- [GOAL OF THE EXERCISE]:
The response must be made up of the lines in the entries below that contain "screenshot".

- [INPUT DATA]:
..........

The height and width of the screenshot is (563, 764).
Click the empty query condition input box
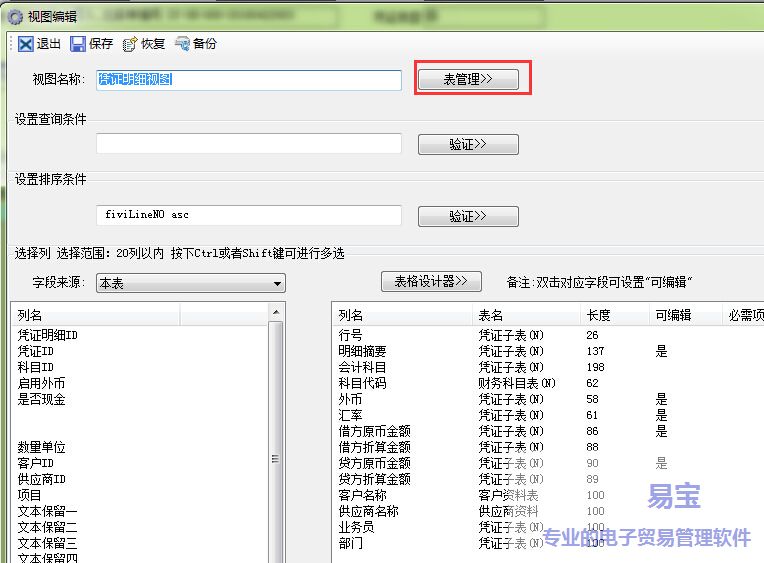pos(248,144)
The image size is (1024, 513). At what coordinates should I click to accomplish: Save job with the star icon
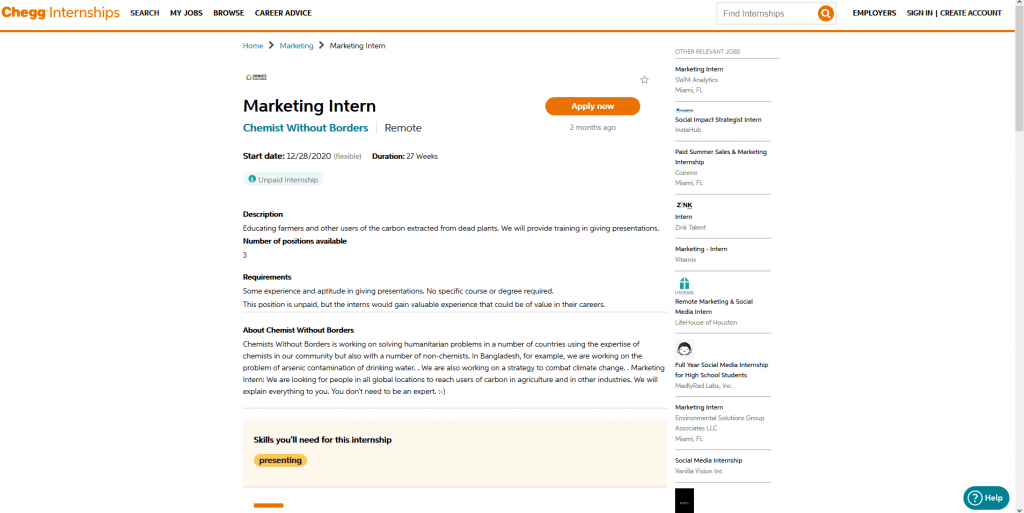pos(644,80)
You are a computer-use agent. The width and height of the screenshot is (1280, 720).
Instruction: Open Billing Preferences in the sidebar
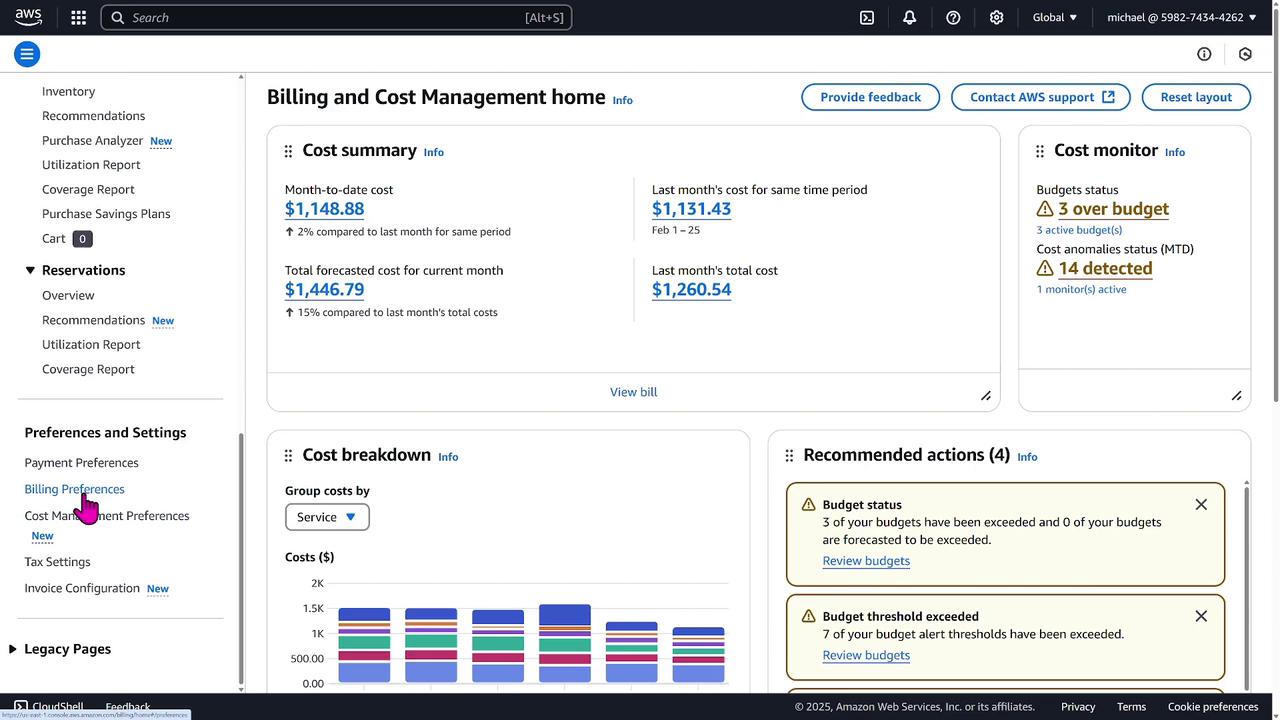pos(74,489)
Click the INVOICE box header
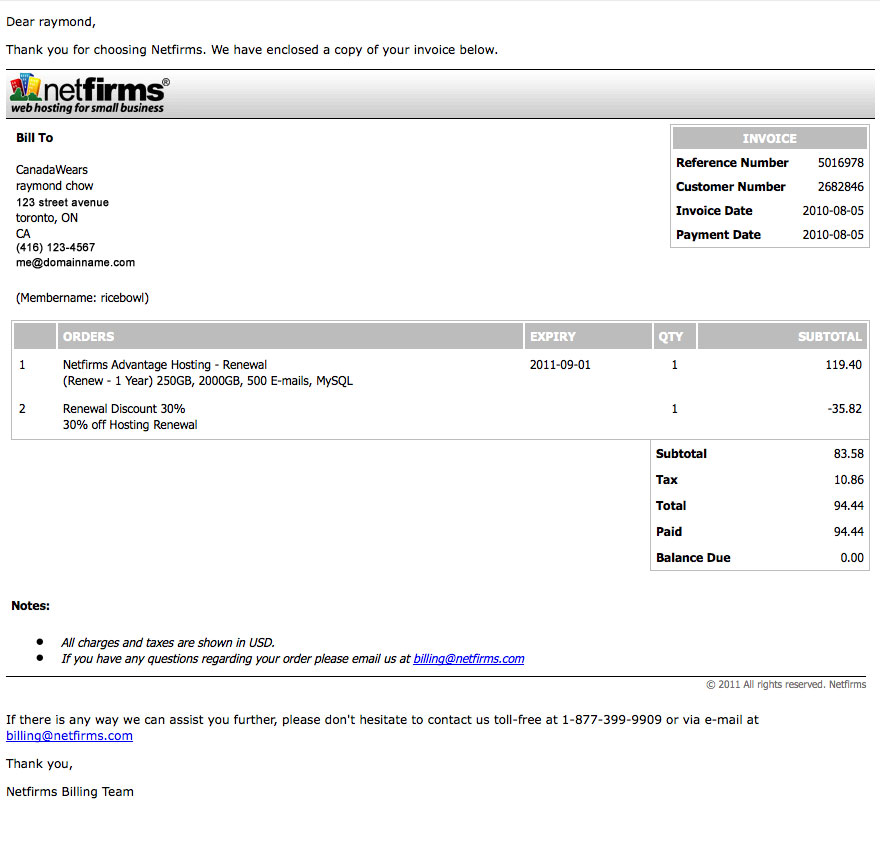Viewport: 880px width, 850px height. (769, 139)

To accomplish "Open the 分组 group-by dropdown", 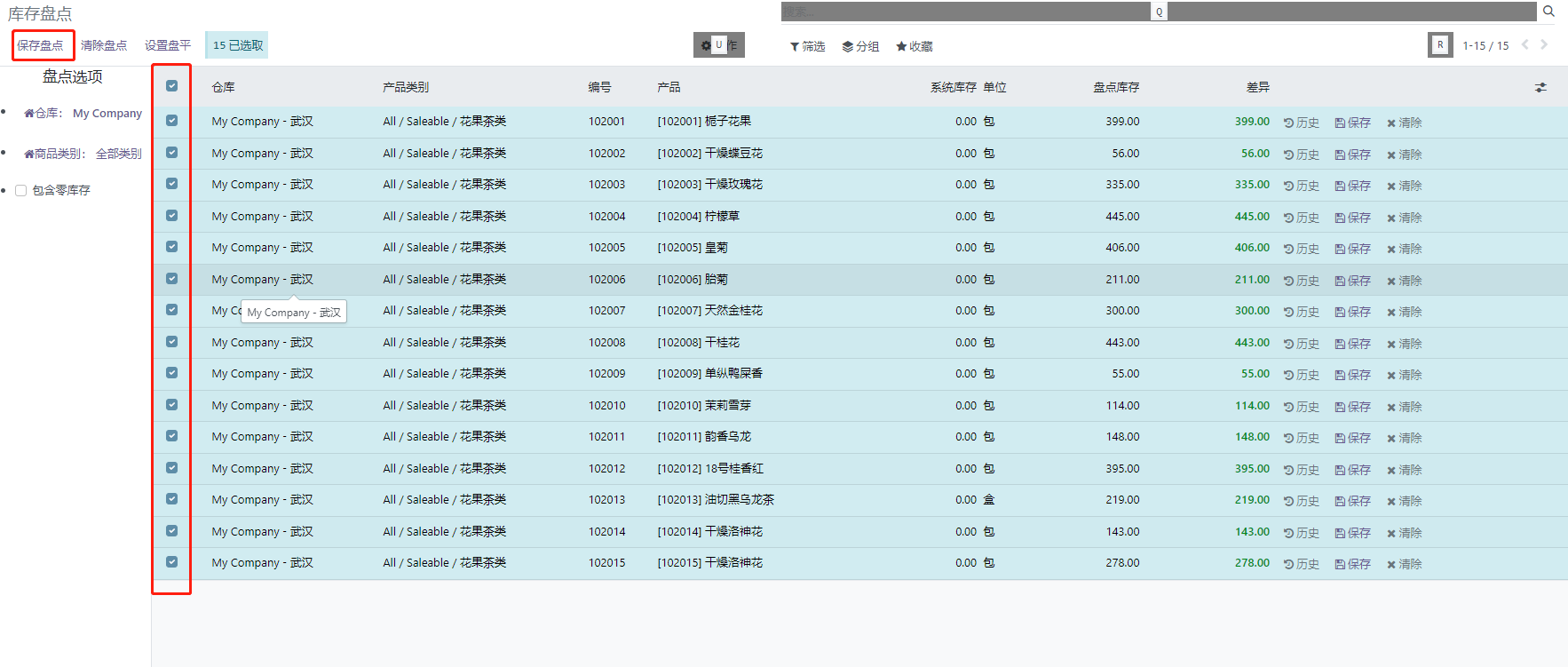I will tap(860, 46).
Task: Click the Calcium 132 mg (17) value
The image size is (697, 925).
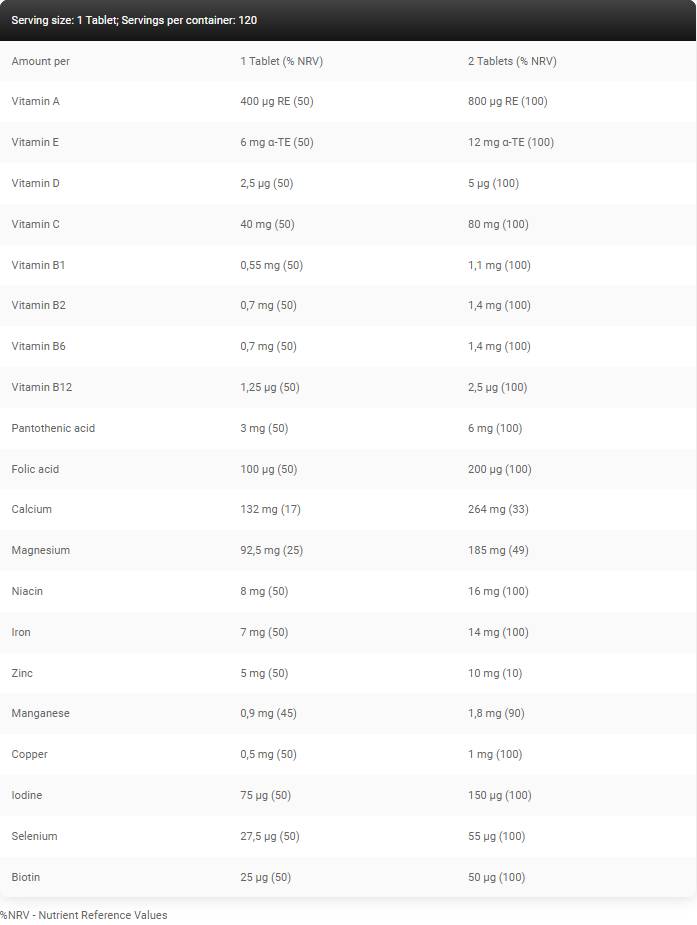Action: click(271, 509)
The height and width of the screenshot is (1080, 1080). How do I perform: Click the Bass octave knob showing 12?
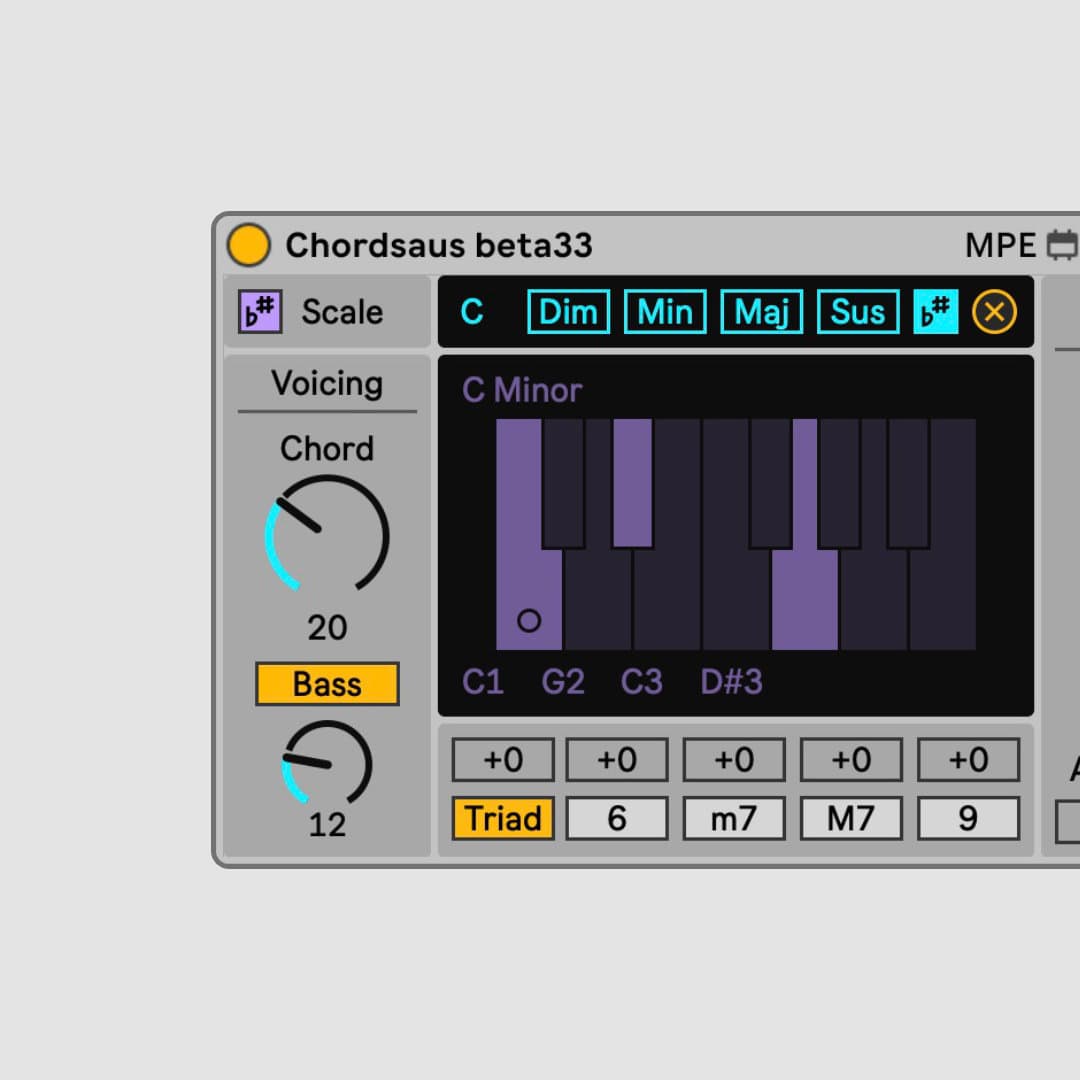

..........

- [ANSWER SECTION]:
The height and width of the screenshot is (563, 764).
You are a computer-use agent. The width and height of the screenshot is (1280, 720).
The height and width of the screenshot is (1080, 1080). How do I perform: Click the Bass octave knob showing 12?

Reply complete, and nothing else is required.